Methods: : Corneal tissue from the eye bank was first lyophilized. The tissue-polymer hybrid was synthesized by reconstituting the lyophilized cornea in a norfloxacin-loaded hydrogel solution followed by polymerization using external heat (65^oC) and Azo-Iso-Butyrodinitrile (AIBN) as a free radical initiator. Four different tissue-hydrogel compositions of varying hydrophobicity were synthesized and evaluated over one month for the swelling and drug release profile. Quantitative analysis of drug concentration was achieved using UV-Vis Spectrophotometry. The hybrid system was further characterized using optical and electron microscopy. Unmodified cornea tissue was used as a control. The mechanical strength and suture characteristics of the hybrid system and unmodified cornea were evaluated as a carrier for Boston K-pro using an artificial anterior chamber.
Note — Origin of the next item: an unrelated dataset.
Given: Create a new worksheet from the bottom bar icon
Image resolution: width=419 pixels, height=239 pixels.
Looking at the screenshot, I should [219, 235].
Results: : Both the hybrid-system and the control show excellent mechanical properties as carriers for the Boston K-pro. They withstood similar challenges of intrachamber pressures (50-70 mmHg) for wound stability. In vitro drug release analysis demonstrates a longer and more controlled drug release profile for the hybrid system as compared to the control. The most hydrophobic hybrid construct shows a release that is above the MIC 90 of Staphylococcus epidermidis for the first two days.